Eğitimi: Mekteb-i Mülkiye mezunudur. Şahsi evraklarından elde edilen bilgi doğrultusunda zaman zaman Mektebi Mülkiye mezunları İttihat ve Teavün (Birlik ve Yardımlaşma) cemiyeti toplantılarına iştirak ettiği görülmektedir
Evliliği: Bir evliliği olmuştur. Şıhmanzade Ahmet Bey’in kızı Ayşe Hanım’la ( ? / 1918) olan bu evliliğinden iki erkek ve bir kız çocuğu dünyaya gelmiştir. Ağabeyi Mehmet Emin Bey de kardeşi ile aynı aileden; Şıhmanzade Ahmet Bey’in diğer kızı Bal Hanım’la evlenmiştir. Kız kardeşi Ziyneti’nin, Cumhuriyetin ilanından sonra Ordu’nun II. Belediye Reisi olacak olan Kalfazade Rıfat Bey’le evlendiği ve bu evlilikten çocuklarının olmadığı da bilinen bir durumdur. Ziyneti Hanım (Kalfaoğlu) 1956 yılında İstanbul’da vefat etmiştir. Edirnekapı Sakızağacı şehitliğinde metfundur.

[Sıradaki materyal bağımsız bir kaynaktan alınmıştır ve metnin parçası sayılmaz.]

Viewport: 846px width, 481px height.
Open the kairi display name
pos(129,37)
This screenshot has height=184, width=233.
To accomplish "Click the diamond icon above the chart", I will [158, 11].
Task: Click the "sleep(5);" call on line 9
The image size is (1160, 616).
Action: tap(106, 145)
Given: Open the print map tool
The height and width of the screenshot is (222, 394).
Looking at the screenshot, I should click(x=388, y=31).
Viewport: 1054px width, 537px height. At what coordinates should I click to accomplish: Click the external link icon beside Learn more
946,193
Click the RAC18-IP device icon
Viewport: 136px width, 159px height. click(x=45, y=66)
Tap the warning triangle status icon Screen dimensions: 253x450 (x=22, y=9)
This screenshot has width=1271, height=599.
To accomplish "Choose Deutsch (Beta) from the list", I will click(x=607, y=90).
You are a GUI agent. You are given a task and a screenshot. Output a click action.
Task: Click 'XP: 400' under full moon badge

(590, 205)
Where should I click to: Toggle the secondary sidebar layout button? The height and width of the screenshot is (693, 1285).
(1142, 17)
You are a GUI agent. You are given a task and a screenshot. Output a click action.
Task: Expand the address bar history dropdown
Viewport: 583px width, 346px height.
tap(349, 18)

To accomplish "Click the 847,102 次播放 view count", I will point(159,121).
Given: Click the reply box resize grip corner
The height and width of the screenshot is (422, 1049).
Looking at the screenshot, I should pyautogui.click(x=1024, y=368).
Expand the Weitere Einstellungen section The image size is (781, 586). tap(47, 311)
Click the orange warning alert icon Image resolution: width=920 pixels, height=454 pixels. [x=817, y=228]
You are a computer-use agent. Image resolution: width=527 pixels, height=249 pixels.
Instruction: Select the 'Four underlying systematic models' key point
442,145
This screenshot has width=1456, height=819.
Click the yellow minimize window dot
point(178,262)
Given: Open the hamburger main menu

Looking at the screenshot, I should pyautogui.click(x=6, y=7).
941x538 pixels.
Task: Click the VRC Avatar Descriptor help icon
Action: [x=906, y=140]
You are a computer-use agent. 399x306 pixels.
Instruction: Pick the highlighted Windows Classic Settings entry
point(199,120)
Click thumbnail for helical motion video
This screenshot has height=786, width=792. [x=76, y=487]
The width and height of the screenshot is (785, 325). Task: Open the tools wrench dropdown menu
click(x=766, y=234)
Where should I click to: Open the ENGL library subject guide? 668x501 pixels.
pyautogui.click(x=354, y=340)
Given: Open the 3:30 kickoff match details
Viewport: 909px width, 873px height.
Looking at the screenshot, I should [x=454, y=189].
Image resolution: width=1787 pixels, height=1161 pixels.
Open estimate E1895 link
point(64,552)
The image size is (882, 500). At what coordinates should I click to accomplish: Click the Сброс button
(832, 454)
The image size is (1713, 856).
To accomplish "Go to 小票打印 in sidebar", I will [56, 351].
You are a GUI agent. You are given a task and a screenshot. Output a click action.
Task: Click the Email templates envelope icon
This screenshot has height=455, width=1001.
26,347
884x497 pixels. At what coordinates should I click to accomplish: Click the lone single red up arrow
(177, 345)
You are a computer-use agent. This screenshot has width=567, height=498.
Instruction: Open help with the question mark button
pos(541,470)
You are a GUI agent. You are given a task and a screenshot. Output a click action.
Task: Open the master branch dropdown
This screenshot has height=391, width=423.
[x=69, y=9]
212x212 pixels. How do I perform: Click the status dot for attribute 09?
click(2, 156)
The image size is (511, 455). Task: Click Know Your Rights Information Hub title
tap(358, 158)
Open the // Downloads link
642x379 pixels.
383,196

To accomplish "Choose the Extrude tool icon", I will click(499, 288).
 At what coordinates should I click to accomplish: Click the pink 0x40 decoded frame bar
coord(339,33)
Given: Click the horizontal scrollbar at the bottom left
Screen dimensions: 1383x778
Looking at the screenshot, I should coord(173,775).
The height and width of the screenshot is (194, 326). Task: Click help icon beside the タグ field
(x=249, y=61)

Eşinin vefatı: Eşi Ayşe Hanım 1918 yılı sonbaharında da Bolaman’da vefat etmiştir. Arşivinde bulunan belge ve mektupların içeriğinden anlaşıldığı üzere eşinin ölümü üzerine; Bolaman Yenipazar mevkiinde bulunan çiftlik evinde bir müddet izole hayat kurmuştur. Bir başka acı ve kaygılar… Eşinin vefatının ardından amcası Hazinedar Ali Bey’i de kaybeden Mahmut Mazhar Bey, bu durumdan oldukça etkilenmiş, kendisini çocuklarına rağmen yapayalnız hissetmiştir. Şahsi arşivinde bulunan bir mektup nüshasından (Mahmut Bey tüm mektuplarını iki nüsha yamış ve bir nüshasını kendisi saklamıştır) o günlerde yaşadıklarına açıkça şahit olmaktayız. Diğer taraftan şartlar ne olursa olsun Mazhar Bey’in, çocukları Beşir Fuat ve Şerefnur’a dair tahsil endişesini taşıdığını görmekteyiz. Ruh halini yansıtmasının yanı sıra Ordu’nun asayiş yönünü de anlattığı mektubundan alıntı yaptığımız bir kısım aşağıdadır:
“Maruz-ı âcizleridir, 29 Temmuz 1919 tarihli mektub-ı âlîleri 23 Ağustos’ta elime ulaştı. Bendeniz Temmuz ortalarında Ordu’ya giderek bir aydan ziyade çocuklarımın yanında kaldım. On gün evvel döndüm. Buradaki işlerimizin halledilmesiyle uğraşıyorum. Yapayalnız acı içinde hayat geçiriyorum. Yengem hanım hala tehlikeli hastalığın bunaltan acıları altında inliyor. Tedavi için Ordu’ya gönderildi birkaç defa suyu aldırıldı vakti geçtiğinden o hayat tüketen dertten kurtulmak imkânı kalmadığını doktorlar söylüyorlar.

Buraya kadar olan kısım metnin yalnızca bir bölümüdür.